The issues of class dominating Austen’s novels are touched on in this fictionalisation of her first marriage proposals and her first loves. Amid the oppression of women in her era and the prejudice of class bigotry, she is seen as being caught like a fly in ointment within the social mixing of the middle-class with the upper-class, titled nobility (considered essential to the English nobles after what happened to the French nobility when they cut themselves off from “the people” and thus incited a revolution that ended with their own heads being cut off). Austen herself does such things as “visit the poor” and thus although she exists at the cusp of the upper-class, she is more portrayed in the void between pragmatic desire for social climbing and her unpopular belief in social justice and equality.
Anne Hathaway (The Princess Diaries, The Devil Wears Prada) shows an incredible maturity and depth in her portrayal of Jane Austen. While the script takes the story in a direction both reminiscent of both Greek Tragedy and Mills and Boon, Hathaway’s complex performance saves the film from cliché. At first, the film seems to take a similar direction to Shakespeare in Love, liberally dotting the narrative with incidents and scenes familiar to any readers of Austen’s fiction. However, while the story initially depicts life as it is - namely a series of events rather than a story arc - Becoming Jane develops into a grand love story.
Marriage becomes a complex social act more tied to economic comfort than desire. Jane finds herself with the choice of a loveless, yet wealthy marriage proposal or facing social ostracism by following her heart. In a twenty-first century context, this story cannot help but have feminist undertones, and even analogies to queer relationships because Jane must choose between being true to herself, or choosing to deny her own desires in order to gain social approval.
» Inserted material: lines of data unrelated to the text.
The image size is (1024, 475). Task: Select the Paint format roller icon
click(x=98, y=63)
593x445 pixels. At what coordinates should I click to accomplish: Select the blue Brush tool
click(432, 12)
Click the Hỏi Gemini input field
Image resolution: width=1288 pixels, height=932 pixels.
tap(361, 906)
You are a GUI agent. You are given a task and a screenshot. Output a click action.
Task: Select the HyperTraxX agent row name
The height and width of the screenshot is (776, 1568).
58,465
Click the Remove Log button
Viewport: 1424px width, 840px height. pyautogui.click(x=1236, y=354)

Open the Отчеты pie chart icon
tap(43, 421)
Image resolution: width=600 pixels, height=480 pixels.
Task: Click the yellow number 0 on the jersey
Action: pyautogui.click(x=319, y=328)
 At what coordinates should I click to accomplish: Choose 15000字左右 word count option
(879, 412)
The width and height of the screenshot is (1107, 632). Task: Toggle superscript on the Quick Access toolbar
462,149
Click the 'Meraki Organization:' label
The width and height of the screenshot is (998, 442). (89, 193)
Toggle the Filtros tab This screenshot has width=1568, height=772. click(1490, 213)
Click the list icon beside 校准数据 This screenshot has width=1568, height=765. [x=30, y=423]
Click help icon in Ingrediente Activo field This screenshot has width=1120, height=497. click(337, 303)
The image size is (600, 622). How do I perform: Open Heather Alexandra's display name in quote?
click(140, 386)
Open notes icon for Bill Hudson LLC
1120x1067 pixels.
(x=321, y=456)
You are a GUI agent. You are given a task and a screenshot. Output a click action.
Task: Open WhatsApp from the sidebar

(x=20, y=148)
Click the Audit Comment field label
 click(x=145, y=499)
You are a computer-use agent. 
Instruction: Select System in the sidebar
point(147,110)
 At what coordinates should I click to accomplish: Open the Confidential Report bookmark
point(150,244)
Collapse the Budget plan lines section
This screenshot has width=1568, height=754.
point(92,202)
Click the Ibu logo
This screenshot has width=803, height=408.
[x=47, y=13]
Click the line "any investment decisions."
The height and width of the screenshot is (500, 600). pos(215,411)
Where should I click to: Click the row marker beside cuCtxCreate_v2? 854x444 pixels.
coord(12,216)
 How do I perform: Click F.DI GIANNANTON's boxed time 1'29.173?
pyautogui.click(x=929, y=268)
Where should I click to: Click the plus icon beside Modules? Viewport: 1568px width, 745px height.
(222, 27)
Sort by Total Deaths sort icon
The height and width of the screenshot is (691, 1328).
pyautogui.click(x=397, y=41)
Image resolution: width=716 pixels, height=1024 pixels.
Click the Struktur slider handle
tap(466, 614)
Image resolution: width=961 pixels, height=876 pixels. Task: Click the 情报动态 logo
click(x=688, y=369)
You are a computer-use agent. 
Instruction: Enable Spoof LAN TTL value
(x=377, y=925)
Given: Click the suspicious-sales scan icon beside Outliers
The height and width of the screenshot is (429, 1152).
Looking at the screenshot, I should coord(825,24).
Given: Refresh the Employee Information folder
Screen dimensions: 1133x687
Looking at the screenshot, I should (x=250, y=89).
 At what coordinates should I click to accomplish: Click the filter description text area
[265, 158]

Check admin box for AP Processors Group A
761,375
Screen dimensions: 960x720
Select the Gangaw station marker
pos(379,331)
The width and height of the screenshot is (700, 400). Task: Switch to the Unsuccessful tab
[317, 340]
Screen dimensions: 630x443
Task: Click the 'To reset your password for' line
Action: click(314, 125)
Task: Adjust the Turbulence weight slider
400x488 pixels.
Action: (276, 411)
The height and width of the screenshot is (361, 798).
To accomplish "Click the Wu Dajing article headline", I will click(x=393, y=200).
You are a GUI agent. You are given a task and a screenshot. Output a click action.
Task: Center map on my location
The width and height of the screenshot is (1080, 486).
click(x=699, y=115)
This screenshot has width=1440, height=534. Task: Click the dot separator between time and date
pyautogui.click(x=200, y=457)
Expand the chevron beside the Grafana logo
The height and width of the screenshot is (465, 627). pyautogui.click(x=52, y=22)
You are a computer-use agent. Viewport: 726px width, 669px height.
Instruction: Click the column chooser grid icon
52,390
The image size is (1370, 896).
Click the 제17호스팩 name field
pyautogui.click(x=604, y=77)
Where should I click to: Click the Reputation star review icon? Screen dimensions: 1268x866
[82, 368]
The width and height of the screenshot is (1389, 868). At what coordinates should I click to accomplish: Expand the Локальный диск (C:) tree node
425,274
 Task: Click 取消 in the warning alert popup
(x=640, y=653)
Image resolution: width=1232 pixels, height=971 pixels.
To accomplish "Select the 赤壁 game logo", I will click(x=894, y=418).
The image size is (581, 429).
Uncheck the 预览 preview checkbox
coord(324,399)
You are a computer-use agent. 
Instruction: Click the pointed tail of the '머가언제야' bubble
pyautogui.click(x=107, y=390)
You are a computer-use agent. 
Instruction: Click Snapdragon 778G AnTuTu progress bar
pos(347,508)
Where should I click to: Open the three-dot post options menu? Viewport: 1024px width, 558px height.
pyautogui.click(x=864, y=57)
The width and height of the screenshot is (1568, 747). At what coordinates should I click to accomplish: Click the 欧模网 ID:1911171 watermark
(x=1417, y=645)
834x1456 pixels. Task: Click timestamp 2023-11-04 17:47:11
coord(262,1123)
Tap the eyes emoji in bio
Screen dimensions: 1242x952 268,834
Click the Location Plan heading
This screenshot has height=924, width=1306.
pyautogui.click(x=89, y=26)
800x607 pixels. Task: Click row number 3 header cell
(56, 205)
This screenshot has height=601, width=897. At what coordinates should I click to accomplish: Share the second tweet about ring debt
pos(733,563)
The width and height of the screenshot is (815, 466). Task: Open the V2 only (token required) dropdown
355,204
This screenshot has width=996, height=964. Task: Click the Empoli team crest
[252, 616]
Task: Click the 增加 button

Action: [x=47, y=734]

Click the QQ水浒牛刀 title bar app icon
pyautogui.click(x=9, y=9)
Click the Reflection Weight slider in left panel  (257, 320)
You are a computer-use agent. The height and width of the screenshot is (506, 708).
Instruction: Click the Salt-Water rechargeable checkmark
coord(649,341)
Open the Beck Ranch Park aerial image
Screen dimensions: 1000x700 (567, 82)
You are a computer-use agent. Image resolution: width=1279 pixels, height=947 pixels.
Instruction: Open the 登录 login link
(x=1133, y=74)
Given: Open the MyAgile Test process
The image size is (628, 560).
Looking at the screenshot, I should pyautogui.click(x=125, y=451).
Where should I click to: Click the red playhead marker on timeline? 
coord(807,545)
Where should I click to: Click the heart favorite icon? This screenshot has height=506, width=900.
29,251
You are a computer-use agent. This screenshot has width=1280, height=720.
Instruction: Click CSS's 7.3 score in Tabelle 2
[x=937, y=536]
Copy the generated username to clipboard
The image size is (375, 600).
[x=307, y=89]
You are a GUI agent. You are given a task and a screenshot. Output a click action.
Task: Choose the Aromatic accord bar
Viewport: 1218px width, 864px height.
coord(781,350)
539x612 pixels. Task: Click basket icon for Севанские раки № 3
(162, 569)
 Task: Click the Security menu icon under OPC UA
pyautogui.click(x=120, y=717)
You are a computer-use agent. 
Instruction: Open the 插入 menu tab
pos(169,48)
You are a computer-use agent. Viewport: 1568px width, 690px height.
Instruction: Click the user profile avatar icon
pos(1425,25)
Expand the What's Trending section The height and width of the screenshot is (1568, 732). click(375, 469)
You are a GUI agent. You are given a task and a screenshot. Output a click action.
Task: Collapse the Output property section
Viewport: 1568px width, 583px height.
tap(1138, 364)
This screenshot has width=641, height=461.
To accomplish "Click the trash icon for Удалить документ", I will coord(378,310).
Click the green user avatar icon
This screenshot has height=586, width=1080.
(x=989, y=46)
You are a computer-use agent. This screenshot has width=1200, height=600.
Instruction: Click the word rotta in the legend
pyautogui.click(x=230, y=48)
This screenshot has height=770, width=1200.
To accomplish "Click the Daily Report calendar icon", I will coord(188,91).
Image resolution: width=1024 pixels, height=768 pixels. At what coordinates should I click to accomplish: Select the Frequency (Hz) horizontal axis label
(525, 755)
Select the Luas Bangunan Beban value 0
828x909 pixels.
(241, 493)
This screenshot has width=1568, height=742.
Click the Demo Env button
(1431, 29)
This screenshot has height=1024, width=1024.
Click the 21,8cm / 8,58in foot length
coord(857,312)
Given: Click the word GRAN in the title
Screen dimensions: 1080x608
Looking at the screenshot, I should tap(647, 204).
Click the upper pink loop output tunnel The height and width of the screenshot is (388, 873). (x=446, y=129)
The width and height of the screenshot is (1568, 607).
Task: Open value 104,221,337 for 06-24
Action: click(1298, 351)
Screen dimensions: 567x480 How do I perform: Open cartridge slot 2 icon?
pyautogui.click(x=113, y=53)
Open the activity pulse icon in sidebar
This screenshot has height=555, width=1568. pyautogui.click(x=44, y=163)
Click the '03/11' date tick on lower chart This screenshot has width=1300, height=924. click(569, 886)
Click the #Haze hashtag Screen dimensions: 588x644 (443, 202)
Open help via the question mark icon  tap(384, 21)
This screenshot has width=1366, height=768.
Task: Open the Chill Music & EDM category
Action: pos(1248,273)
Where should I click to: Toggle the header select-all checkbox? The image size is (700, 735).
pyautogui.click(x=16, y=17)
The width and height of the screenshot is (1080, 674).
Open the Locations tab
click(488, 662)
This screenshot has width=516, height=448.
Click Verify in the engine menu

This story of Jane’s life suggests that, rather than being inspired by her own experiences, Jane’s novels were born out of all the ways in which she had wished her life had been. Her loss becomes the impetus to write about how women of her era must tiptoe around social convention and suppress their desire for independence. She thus becomes a tragic Romanticist who realises early on in her life that her imagination itself is contrary to social custom.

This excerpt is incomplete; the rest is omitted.